This is a fabulous, fast-paced novel that centres around Sikh Detective Constable, Alisha Barba who, having recovered from the shocking injury she incurred in Robotham’s earlier book, Lost, is at a professional loose end. Briefly reuniting with her best friend from childhood, Cate, after receiving an ambiguous letter, the chance to discuss what drove a wedge between them is taken away when Cate, who is pregnant, is severely injured in a hit and run. Recognizing someone at the scene of the crime, the intrepid Barba determines to discover who’s responsible for hurting her friend. But, as the body count of those associated with Cate and the case starts to rise, what Barba uncovers is a plot involving human traffickers, forced surrogacy and the most shocking abuses of human rights.
‘Trust no-one’ could be the tag line for this book as Barba relentlessly pursues her quarry and, in the process, risks everything for her best friend: her career, her lover and even her life.
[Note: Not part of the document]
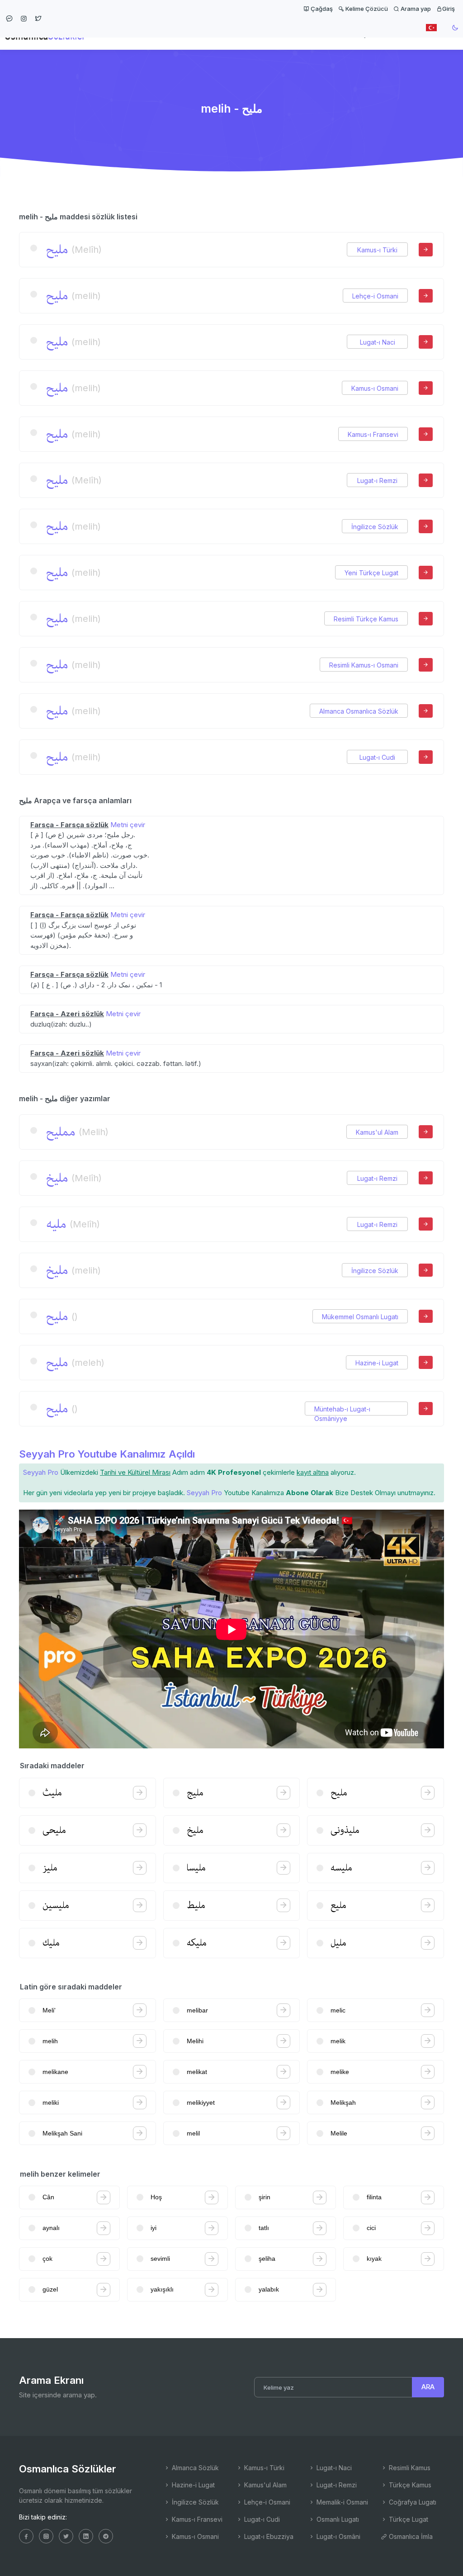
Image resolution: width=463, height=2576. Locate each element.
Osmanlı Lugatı (337, 2519)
I really enjoyed getting to know Barba in more depth in this novel. Conflicted, honest, brave and not afraid to take risks or invest in others (eventually!) she is a joy to get to know. Though her family feature as minor characters, they bring light relief to an otherwise dark tale and the interactions between them are real and display the deep fondness that families, even dysfunctional ones, enjoy. That Vincent Ruiz also returns was a bonus. Seeing him through yet another character’s eyes (other than Joe’s) also gave him additional depths and enhanced his already admirable qualities.
I love the way Robotham writes. Whether it’s his pithy one-liners (when describing young people defacing a wall, he writes they were ‘practicing their literacy skills’) or the poignant insights he offers into prostitution, parenthood or the complex relationships we form with family, friends, and others we love and loathe, there is such beauty and elegance to his writing. Robotham is capable of poetic prose, sharp, moody scenes and positively heart-wrenching moments as well. His descriptions of Amsterdam were wonderful. The canals, the red light district and the cobbled streets were brought to life. Equally, however, Robotham captures the horror of confinement, the agony of displacement and loss, of being always “Othered”, and the physical and emotional roller coaster of childbirth. This book segues from making the reader feel assured to placing us, through the characters, in situations where we lose our equilibrium and you have to keep reading in order to regain footing. Reading The Night Ferry is, like all Robotham books, an utterly thrilling experience.